Material supplied →
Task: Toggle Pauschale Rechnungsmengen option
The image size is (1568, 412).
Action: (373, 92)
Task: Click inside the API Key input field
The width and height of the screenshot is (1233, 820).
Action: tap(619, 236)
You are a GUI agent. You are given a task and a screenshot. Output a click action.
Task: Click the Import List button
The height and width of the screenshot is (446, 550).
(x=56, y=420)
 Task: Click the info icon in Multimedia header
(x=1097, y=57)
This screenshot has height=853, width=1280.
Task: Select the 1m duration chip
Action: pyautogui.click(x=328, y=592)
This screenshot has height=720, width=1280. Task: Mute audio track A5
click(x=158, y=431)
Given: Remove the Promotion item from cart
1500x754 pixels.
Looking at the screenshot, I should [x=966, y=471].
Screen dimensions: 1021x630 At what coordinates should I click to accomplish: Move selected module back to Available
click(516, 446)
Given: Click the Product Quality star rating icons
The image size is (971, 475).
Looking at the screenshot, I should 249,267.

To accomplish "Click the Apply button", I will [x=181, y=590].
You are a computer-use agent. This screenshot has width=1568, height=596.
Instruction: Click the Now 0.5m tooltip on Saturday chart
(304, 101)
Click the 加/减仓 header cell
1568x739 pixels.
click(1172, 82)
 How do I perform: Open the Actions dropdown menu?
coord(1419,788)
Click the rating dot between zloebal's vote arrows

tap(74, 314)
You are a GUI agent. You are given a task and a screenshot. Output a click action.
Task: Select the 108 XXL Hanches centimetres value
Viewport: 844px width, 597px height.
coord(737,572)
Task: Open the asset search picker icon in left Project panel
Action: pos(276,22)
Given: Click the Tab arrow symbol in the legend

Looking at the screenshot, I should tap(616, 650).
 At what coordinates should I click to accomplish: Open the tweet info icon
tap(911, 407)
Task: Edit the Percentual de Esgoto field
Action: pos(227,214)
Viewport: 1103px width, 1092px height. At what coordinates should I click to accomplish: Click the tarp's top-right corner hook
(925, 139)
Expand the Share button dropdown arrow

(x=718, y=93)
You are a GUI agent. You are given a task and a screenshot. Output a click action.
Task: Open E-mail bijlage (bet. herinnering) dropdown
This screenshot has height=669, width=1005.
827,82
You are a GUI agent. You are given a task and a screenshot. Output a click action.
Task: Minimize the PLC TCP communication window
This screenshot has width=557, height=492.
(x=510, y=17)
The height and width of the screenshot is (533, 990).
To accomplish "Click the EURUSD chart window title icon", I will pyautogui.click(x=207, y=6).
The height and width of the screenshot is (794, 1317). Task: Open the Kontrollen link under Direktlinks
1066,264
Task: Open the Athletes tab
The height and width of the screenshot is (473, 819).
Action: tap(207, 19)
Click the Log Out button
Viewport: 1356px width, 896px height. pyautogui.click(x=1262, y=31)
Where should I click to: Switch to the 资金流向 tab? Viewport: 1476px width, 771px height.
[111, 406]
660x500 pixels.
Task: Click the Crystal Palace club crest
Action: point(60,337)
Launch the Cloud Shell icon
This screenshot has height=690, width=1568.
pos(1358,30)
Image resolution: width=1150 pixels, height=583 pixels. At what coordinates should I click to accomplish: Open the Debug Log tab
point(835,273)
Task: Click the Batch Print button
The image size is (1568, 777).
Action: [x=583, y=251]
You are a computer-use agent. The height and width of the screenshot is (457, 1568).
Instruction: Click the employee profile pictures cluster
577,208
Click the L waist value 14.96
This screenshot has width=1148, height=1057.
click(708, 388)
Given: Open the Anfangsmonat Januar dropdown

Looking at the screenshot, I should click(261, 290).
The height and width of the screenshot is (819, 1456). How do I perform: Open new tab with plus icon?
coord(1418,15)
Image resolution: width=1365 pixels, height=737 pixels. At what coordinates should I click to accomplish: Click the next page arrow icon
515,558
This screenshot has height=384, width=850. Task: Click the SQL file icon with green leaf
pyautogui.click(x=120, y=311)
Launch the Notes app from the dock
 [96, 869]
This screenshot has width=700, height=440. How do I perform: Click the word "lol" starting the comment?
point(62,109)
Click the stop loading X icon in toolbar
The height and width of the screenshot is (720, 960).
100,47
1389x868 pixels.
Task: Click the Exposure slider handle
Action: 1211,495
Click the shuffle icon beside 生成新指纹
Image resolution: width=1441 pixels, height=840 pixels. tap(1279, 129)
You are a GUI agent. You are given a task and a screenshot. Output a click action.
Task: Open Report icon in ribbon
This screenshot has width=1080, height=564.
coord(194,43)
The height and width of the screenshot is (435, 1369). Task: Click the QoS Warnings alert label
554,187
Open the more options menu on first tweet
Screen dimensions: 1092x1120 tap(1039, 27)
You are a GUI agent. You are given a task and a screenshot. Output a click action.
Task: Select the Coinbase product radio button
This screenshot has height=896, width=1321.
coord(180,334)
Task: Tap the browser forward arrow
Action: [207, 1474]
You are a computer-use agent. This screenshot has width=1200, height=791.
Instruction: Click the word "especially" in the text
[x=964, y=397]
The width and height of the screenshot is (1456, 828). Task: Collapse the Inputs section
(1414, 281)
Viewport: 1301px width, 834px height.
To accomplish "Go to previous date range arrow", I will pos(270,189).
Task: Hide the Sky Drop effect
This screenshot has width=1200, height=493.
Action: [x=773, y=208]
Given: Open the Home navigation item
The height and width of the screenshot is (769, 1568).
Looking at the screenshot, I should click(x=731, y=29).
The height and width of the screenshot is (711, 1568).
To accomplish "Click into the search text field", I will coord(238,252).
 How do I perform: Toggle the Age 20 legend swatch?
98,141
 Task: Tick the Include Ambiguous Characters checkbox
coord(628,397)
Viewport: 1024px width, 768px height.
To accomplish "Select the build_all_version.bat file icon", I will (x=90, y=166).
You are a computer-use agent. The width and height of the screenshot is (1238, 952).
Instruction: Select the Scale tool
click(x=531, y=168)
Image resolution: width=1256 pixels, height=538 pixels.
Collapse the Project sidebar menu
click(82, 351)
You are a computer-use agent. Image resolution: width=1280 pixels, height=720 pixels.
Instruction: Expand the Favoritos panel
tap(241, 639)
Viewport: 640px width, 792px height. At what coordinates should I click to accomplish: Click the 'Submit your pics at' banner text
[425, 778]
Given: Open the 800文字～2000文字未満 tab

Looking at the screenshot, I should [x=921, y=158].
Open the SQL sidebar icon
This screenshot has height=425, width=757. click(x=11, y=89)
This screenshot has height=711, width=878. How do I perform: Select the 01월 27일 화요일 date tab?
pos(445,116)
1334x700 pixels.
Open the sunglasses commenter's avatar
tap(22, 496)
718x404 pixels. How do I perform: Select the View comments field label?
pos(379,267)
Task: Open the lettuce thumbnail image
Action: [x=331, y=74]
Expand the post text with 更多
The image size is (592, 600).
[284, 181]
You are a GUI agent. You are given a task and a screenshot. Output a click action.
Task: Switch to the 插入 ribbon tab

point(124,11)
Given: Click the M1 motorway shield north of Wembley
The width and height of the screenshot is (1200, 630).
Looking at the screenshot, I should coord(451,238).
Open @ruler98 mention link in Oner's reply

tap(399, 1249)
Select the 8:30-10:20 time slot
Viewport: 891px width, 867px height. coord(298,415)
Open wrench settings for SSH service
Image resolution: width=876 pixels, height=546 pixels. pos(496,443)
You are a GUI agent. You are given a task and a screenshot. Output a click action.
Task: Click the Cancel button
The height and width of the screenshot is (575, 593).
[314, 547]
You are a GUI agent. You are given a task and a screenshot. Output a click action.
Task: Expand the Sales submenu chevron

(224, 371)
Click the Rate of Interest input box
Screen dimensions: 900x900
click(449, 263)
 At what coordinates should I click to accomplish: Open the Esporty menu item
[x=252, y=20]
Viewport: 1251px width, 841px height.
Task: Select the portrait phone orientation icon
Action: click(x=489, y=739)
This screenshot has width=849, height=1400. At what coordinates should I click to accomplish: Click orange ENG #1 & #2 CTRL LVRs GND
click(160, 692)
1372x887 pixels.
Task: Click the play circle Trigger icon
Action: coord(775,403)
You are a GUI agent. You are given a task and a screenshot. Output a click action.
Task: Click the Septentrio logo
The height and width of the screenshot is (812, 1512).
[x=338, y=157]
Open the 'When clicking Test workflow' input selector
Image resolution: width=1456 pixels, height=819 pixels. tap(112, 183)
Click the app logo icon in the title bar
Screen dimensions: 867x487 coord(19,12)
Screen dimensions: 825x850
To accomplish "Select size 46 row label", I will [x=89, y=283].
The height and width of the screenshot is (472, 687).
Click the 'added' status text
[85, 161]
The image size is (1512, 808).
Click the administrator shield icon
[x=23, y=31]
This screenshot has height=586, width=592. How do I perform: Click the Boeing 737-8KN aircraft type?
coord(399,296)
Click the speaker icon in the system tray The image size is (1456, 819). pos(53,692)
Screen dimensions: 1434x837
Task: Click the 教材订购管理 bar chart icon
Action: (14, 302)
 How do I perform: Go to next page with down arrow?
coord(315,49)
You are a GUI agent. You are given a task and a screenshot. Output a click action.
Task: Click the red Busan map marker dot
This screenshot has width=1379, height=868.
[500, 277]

To be done → Rewrite the records from their first line through the line containing "click(x=158, y=431)" as a Markdown table with the columns Row and Line, giving each nonblank line its own numbered row.

Exercise output →
| Row | Line |
|---|---|
| 1 | Task: Toggle Pauschale Rechnungsmengen option |
| 2 | The image size is (1568, 412). |
| 3 | Action: (373, 92) |
| 4 | Task: Click inside the API Key input field |
| 5 | The width and height of the screenshot is (1233, 820). |
| 6 | Action: tap(619, 236) |
| 7 | You are a GUI agent. You are given a task and a screenshot. Output a click action. |
| 8 | Task: Click the Import List button |
| 9 | The height and width of the screenshot is (446, 550). |
| 10 | (x=56, y=420) |
| 11 |  Task: Click the info icon in Multimedia header |
| 12 | (x=1097, y=57) |
| 13 | This screenshot has height=853, width=1280. |
| 14 | Task: Select the 1m duration chip |
| 15 | Action: pyautogui.click(x=328, y=592) |
| 16 | This screenshot has height=720, width=1280. Task: Mute audio track A5 |
| 17 | click(x=158, y=431) |